In attempt to represent Treadwell in what he believed to be the most honest representation of him from the eyes of a man looking back on a past life, Herzog sacrifices true authenticity, even in the moment where he tosses the romantic lens. He does this, through the exercise of selective editing, where he sifted through the material filmed by Treadwell, and contrasted Treadwell’s filmed footage with the contents of the interviews conducted by Herzog.

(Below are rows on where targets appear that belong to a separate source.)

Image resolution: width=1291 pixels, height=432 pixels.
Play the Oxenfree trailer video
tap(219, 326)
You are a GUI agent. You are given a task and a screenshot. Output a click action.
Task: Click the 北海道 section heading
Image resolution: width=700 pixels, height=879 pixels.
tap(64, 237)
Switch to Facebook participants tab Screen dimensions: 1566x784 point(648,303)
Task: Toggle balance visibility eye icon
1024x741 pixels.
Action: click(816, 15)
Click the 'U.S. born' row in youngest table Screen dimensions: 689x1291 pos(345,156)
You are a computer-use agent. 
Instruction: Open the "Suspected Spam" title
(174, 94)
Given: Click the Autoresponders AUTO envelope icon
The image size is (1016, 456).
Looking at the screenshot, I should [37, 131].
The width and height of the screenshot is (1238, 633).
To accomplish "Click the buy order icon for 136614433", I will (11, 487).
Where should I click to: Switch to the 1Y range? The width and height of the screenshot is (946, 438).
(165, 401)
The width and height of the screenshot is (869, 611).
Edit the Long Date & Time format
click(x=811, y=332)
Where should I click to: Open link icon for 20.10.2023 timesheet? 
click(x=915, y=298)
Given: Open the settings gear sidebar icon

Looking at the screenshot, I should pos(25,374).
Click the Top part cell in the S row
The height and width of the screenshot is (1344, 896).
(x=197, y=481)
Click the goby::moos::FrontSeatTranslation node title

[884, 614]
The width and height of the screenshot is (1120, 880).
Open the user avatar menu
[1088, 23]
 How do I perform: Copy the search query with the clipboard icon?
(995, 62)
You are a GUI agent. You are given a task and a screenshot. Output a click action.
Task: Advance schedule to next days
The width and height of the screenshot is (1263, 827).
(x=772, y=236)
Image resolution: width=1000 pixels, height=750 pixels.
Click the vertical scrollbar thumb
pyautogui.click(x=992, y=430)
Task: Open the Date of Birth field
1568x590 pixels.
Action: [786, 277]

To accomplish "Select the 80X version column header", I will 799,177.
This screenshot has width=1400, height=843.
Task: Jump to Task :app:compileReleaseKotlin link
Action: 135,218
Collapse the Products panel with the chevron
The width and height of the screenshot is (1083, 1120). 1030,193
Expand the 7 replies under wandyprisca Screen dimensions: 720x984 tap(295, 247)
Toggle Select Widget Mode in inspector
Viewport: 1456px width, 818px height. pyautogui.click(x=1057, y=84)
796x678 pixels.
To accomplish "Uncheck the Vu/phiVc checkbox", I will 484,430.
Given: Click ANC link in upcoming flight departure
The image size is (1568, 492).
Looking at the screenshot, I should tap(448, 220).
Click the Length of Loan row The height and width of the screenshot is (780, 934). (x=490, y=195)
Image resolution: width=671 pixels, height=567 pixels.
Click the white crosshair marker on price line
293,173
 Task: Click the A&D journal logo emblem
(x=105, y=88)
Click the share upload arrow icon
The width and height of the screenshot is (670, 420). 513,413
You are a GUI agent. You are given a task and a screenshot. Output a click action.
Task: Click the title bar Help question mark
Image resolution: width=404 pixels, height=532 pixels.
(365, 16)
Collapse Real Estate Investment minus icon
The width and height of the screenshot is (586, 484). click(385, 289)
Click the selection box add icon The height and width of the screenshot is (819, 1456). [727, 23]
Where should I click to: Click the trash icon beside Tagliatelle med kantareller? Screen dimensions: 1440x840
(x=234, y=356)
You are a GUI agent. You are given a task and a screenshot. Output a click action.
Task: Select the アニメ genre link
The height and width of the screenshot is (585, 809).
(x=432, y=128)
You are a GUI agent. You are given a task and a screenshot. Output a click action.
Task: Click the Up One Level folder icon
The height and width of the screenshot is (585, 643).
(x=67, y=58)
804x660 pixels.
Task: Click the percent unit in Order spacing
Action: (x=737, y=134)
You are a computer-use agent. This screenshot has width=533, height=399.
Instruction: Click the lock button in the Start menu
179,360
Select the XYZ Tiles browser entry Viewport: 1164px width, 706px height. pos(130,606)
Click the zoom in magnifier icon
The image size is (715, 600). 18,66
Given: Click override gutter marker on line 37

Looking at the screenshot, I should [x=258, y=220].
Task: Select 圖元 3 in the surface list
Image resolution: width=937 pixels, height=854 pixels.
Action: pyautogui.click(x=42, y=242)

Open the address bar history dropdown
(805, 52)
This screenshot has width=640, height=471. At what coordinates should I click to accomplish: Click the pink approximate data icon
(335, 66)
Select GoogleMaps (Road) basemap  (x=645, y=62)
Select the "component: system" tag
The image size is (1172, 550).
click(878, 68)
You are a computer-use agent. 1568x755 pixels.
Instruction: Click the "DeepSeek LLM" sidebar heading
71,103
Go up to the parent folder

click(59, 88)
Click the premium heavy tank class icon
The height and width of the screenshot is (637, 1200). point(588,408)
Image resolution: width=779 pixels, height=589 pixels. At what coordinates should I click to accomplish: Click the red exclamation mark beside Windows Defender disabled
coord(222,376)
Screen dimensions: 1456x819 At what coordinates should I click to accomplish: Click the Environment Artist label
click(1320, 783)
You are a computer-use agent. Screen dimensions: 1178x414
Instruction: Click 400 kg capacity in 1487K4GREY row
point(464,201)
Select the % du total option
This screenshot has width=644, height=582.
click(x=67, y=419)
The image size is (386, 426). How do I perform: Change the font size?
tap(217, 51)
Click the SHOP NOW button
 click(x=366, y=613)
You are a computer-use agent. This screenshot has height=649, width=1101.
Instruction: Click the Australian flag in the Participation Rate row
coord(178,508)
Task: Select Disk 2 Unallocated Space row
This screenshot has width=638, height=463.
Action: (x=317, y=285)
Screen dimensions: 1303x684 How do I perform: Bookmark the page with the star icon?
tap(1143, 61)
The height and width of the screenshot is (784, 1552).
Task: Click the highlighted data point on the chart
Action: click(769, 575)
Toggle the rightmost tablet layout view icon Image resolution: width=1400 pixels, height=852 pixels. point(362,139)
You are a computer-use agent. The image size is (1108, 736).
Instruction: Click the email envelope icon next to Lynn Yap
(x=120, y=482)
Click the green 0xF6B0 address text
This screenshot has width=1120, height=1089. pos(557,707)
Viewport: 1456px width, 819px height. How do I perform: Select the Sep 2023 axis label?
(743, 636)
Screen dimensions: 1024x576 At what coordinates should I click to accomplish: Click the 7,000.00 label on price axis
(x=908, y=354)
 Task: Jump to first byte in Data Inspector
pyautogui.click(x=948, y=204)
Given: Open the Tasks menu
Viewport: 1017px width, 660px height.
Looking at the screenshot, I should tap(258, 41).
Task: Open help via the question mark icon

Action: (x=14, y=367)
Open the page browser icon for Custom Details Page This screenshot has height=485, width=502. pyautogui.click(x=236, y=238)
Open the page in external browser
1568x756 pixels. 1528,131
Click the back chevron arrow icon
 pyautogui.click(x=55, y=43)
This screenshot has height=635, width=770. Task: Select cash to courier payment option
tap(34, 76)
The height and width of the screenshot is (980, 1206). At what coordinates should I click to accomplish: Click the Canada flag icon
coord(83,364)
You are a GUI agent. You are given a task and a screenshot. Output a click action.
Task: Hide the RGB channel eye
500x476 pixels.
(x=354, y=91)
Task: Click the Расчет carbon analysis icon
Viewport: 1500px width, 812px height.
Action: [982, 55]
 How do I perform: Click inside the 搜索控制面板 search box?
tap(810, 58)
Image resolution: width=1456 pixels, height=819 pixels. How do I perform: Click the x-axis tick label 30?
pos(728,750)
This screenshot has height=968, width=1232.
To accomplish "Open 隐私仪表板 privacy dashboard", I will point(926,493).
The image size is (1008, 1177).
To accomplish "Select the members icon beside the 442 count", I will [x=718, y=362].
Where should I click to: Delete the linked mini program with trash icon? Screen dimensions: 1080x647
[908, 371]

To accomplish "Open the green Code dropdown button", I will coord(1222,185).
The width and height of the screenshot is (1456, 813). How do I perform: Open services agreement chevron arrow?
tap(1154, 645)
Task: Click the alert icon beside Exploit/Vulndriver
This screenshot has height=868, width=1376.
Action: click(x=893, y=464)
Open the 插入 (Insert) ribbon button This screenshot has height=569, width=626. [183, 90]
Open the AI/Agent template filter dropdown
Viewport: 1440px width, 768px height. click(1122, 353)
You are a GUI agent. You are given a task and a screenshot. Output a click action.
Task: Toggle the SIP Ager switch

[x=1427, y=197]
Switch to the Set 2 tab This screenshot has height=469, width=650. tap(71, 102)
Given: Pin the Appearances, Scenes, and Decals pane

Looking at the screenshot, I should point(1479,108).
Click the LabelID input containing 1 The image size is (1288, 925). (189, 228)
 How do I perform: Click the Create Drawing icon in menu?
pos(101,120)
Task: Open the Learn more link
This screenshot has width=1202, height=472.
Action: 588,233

There is a few scenes in the film in particular where this is true, and they are scenes that come towards the end of the film which feature various montages of Timothy Treadwell’s “darkest moments” that he himself had captured on film. At first, it is instinctual to consider these shots and scenes as truth, because they were filmed by Treadwell himself, and he probably expected to cut some of these moments out in order to fulfill the purpose of his creative vision. In addition to that, he also seemed to film as a way to distract himself in times of boredom, or express himself in times of distress. But, as the footage is pieced together by Herzog, the moments in which Treadwell was most vulnerable, or his emotions are most heightened, is presented as a contradiction to his message and the interviews accompanying them. In these scenes, we see a variety of different shots, that all seem to present different emotions that Treadwell had experienced as he was out in the field. There is scenes of him crying over a bee that had died on a fireweed plant, as well as videos of him lashing out to camera about other park professionals who claim to be conservationists who care about the wellbeing of the bears that Treadwell was studying. To this, we bring in the ideas of Vsevolod Pudovkin in his article “[On Editing]” where he writes “One must learn to understand that editing is in actual fact a compulsory and deliberate guidance of the thoughts and associations of the spectator” reminding audiences that in editing, the film is presented in a way that the director wants to pursued or inform the audience (Pudovkin 10).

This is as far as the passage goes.